Hacker News new | past | comments | ask | show | jobs | submit login
Automate your Python project with Makefile (2021) (antonz.org)
50 points by asicsp on March 27, 2023 | hide | past | favorite | 66 comments



I have been using Makefile for over 10 years in all of my projects, and here are some features I've always found lacking in Makefile:

1. There is no way to display documentation for commands and accepted parameters. Yes, you can write a special task that will display comments, but you have to copy it from project to project.

2. The need to pass named parameters when calling tasks. I want to write `make serve localhost 3000` instead of `make serve bind=localhost port=3000`

3. I've always had the need in different projects to use the same commands, so I had to copy tasks from project to project.
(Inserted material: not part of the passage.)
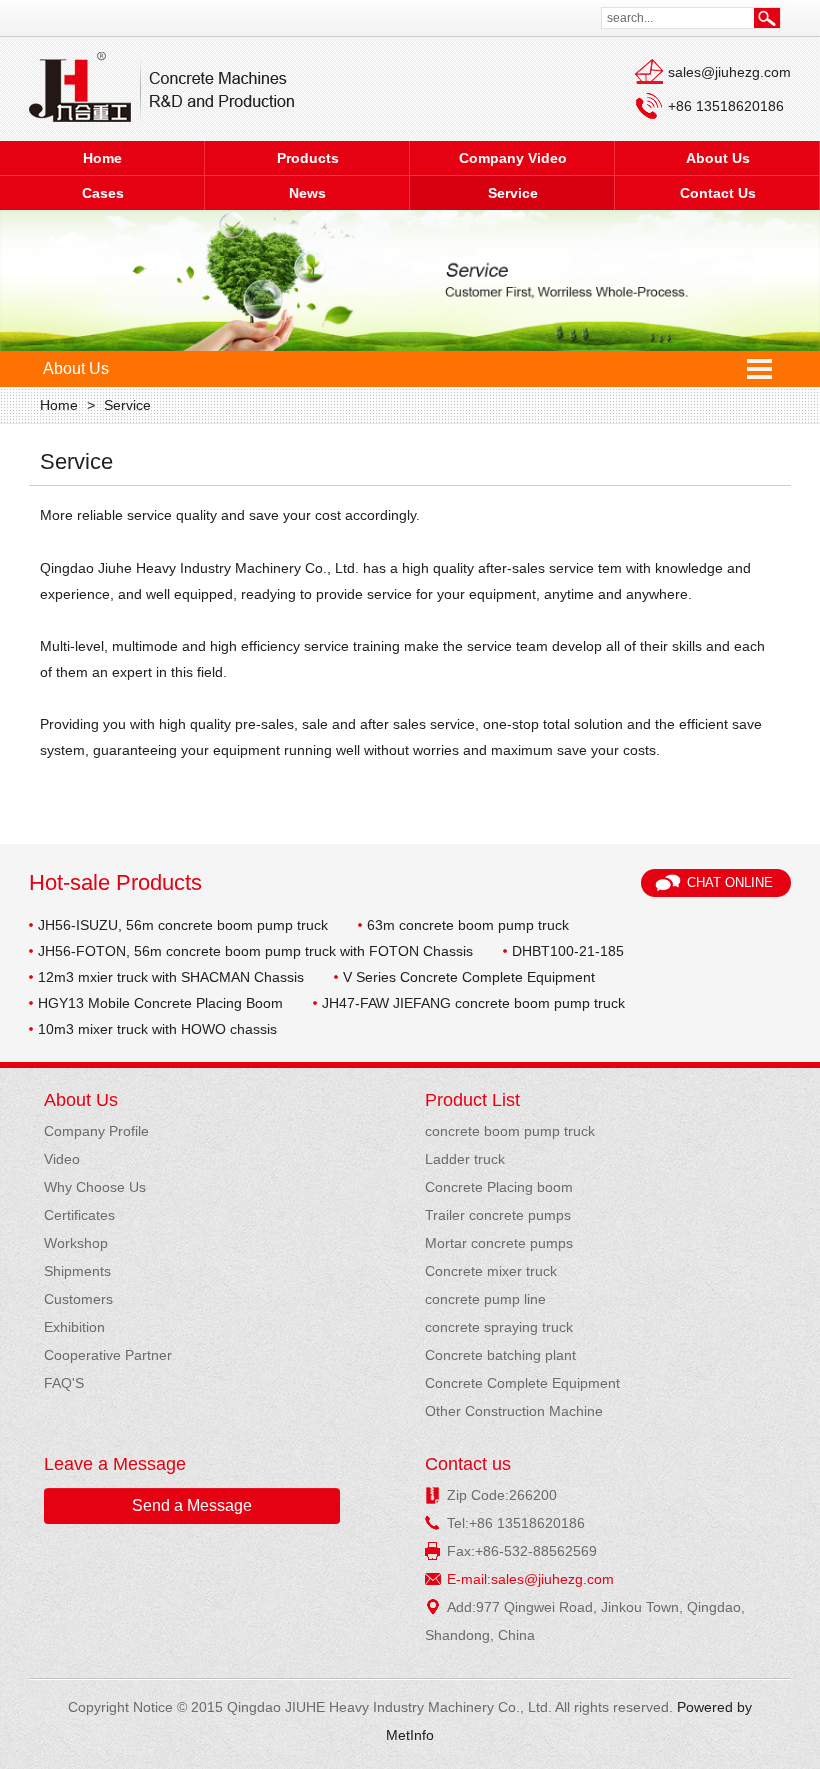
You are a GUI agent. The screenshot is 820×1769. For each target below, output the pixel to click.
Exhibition (74, 1327)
I need a central place with commands that I can apply to any project.

4. The ability to write tasks in different languages. In some cases, it's easier to write in Python or TypeScript/Deno.

5. And most importantly, it is difficult to write commands in Makefile that can be used in different environments. For example, I need to run commands on different groups of servers: production and staging. This could look like: `make production TASK1 TASK2` or `make stage TASK1 TASK2`. In other words, the production/stage task sets up the parameters for executing tasks in a specific environment. It might be possible to call commands in this way with Makefile, but it seems too complicated.

As a result, I decided to write my own utility for task automation: https://github.com/devrc-hub/devrc

It solves all of the above problems and has other interesting features and also written in Rust .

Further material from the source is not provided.